If it does, says Wu, what’s at stake is the principle on which the internet was founded. At its inception, “the internet was typically a place where you could put up content without anybody’s permission”. But partnerships between the bigger web-related companies might squeeze out the smaller ones. Using the example of the online news industry, Wu suggests that if newspapers were to follow the example of Rupert Murdoch’s new iPad-based “paper”, The Daily, and “become exclusive partners with Apple, it may be easier for them to make money, but we may also end up with a media on the internet that is significantly more closed than it is now.” This is because, he says, “You can imagine a future where blogs don’t really have a meaningful future, because the content provided on a platform [such as Apple] doesn’t create any room for anyone other than its exclusive media partners.” So, Wu concludes: “The internet as a forum for speech, as a place where an individual with a talent can compete with a major newspaper – I’m suggesting that model may be passing.”

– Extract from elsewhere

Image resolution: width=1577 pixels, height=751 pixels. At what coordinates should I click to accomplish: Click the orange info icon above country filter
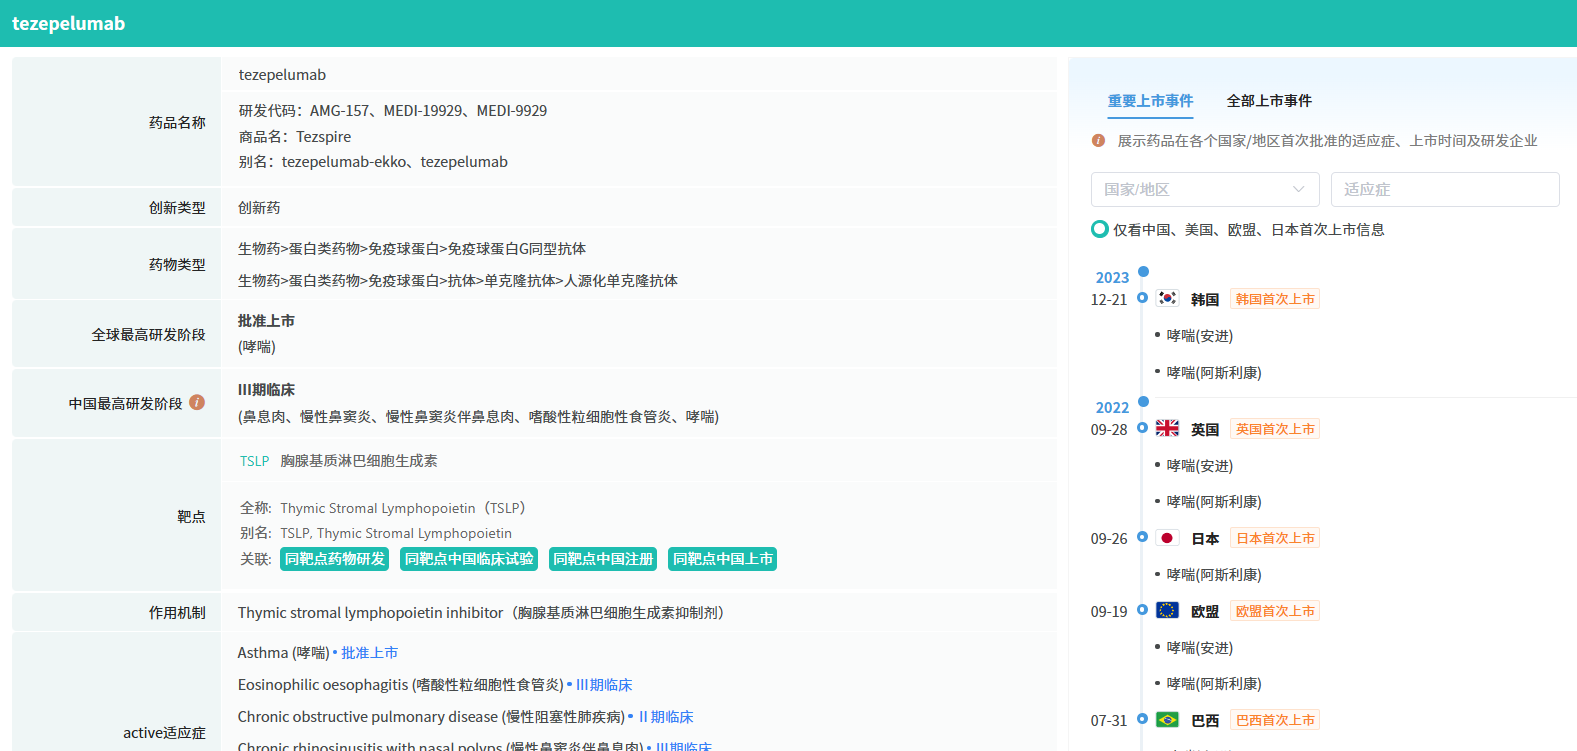point(1098,141)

But though the internet was a freer place in its younger days, I ask Wu, wasn’t it only available to a privileged few? Big conglomerates may be growing ever powerful, but haven’t they at least brought the internet to a much wider audience than the academics and techies of the early 90s? “It shouldn’t be a trade-off,” Wu replies. “There is some truth to the idea that companies are interested in consumers, and so they bring [the internet] to a broader marketplace – but it is still important to stand up for the original values of the internet.” Wu sees these values “as fundamental to a free society”, values that we should preserve even as the internet becomes “a mass consumption product. And I think it’s possible. You don’t have to throw those values out the window just because millions of people are using it.”

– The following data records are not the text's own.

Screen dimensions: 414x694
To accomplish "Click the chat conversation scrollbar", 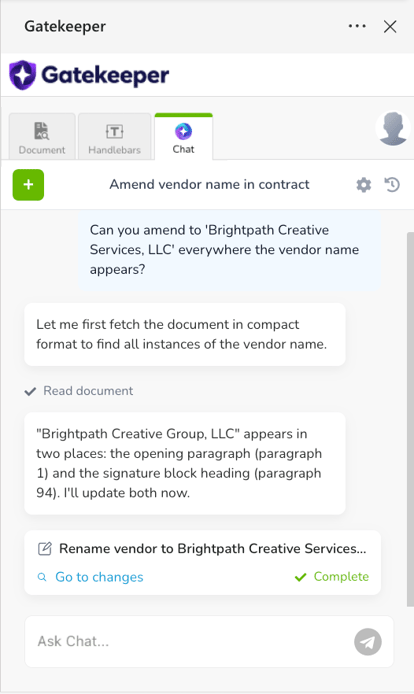I will coord(410,418).
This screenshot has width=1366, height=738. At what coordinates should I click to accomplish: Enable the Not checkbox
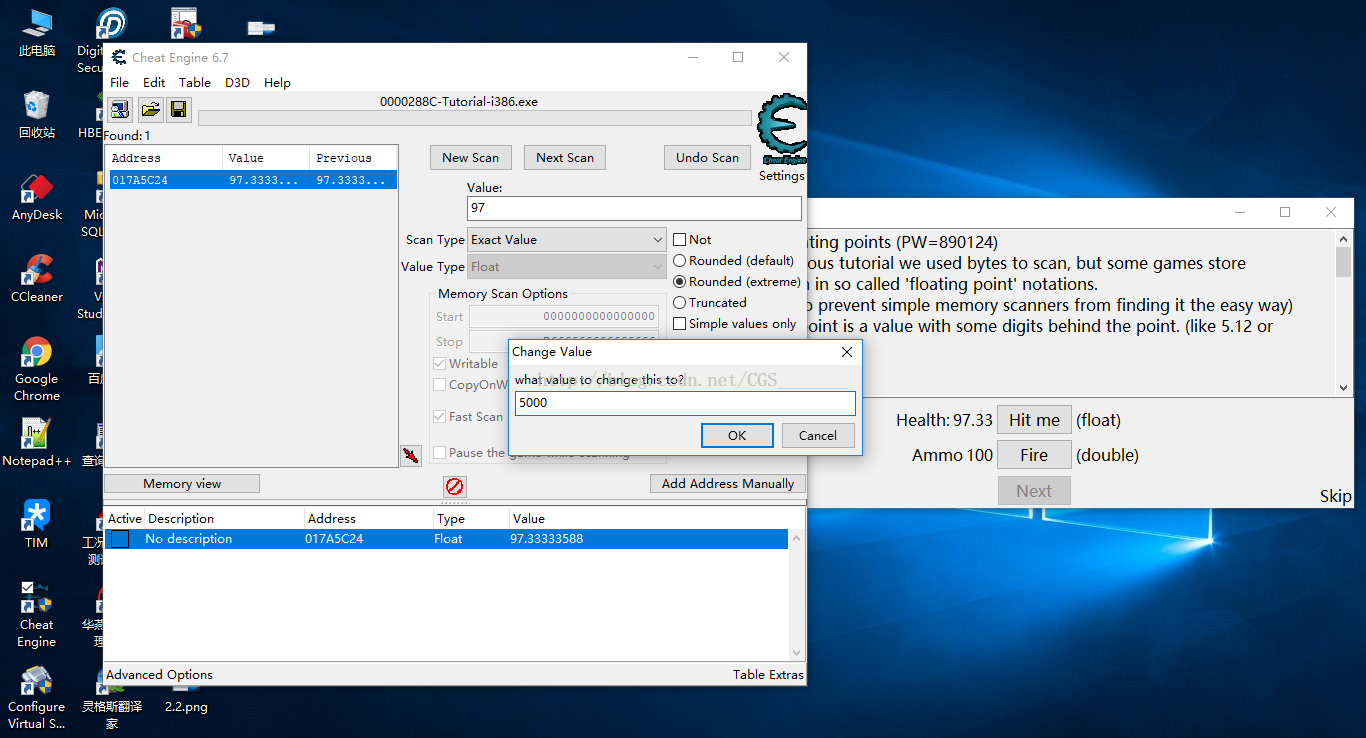(680, 240)
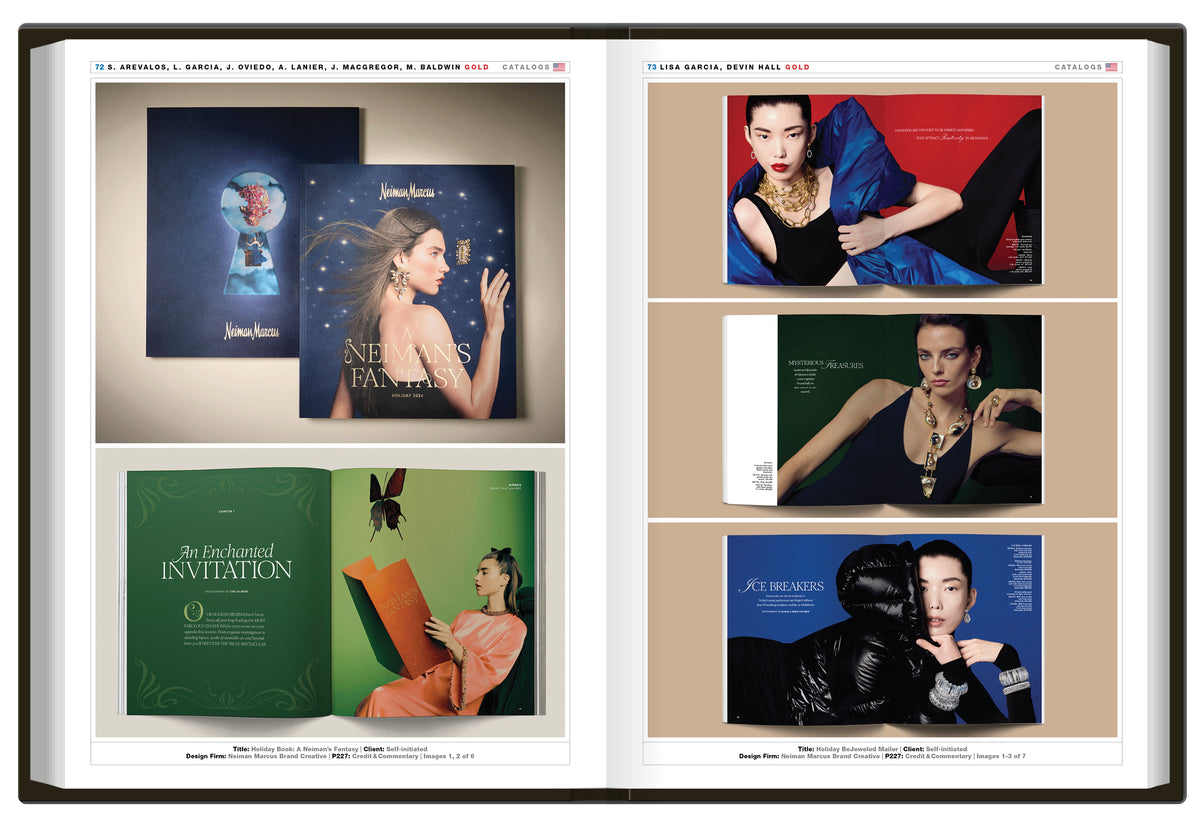Click the GOLD label next to M. Baldwin
Image resolution: width=1200 pixels, height=830 pixels.
click(x=477, y=67)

Wu recommends protecting these values through the maintenance of something that in his book he calls the “separation principle”. Just as journalists maintain “a separation of news and opinion”, Wu argues, “the people who move and carry information should stay at some distance from the creators of content, because they have a natural conflict of interest.” In other words, though Wu does not name names, companies such as Apple and Google should stay well away from mobile networks such as AT&T and Verizon.

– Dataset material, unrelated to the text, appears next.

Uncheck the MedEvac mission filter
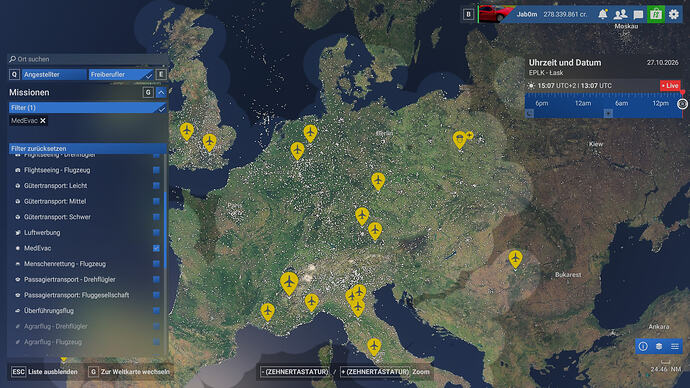 pos(156,248)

He feels government and consumers have a dual responsibility to police this conflict. Legislation should prevent mergers between the carriers of internet content, and the producers of the content. Consumers should boycott any company that threatens net neutrality. Will it work? Wu is undecided. “My big question is whether, five years from now, the big four companies will be even more consolidated, with other companies mattering less and less – or whether the internet will have proved its truly radical nature, and a whole new cast of characters will have emerged . . . And I don’t know the answer.”